GIVEN PASSAGE -

◆ ◆ ◆ ◆ ◆

This issue is an emotional one for me. I became a Christian during an episode of Star Trek at the age of 17. This rather unorthodox conversion was followed by a period of intensive reading as well as active involvement in excellent churches. I learned about how to share my faith, the history of the faith, basic apologetics, missions, quiet times, etc. I actively participated in Bible studies. Due to my interest in history, I became well versed on the issues of the Reformation and the church in the Middle Ages. My former pastor, Pete Briscoe, asked me to teach a course on the Reformation while I was a member of his church.
During that time, I invited a well-respected theologian, Dr. Daniel Wallace from Dallas Theological Seminary, to address our class on Bible translations. He was on the translation team for the ESV Bible. He talked about the importance of the early manuscripts that are used in Biblical translation and how, as earlier transcripts are discovered, some changes are made to the text. He used the example of the woman caught in adultery. As readers will note, most Bibles now state that this story is not found in the earliest manuscripts. And at that moment, I had a crisis of faith.
I began to question how much of the faith that I professed was based on faulty manuscripts. Some readers will also note that this is the same passage that caused Bart Ehrman to lose his Christian faith. Ehrman is one of the most famous critics of Christianity and is the James A. Gray Distinguished Professor and Chair of the Department of Religious Studies at the University of North Carolina at Chapel Hill.

◆ ◆ ◆ ◆ ◆

WHAT TO DO -
Reproduce word for word the portion of the faith account above that runs from "I began to question" up to and including "at Chapel Hill.".

DATASET SECTION -
◆ ◆ ◆ ◆ ◆

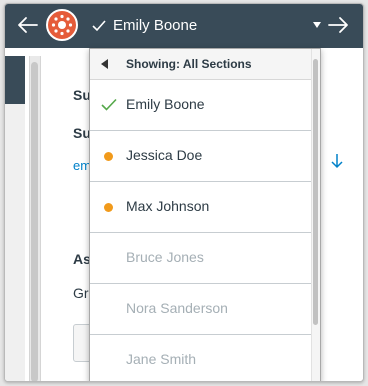 Image resolution: width=368 pixels, height=386 pixels. I want to click on caret-down-icon, so click(317, 25).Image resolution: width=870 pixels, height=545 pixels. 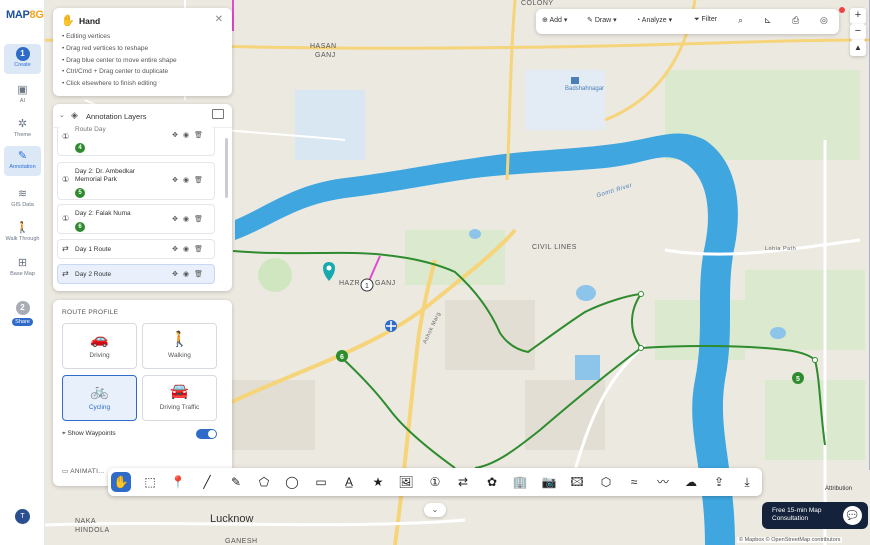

◆ ◆ ◆ ◆ ◆

SOLVED PROBLEM -
I began to question how much of the faith that I professed was based on faulty manuscripts. Some readers will also note that this is the same passage that caused Bart Ehrman to lose his Christian faith. Ehrman is one of the most famous critics of Christianity and is the James A. Gray Distinguished Professor and Chair of the Department of Religious Studies at the University of North Carolina at Chapel Hill.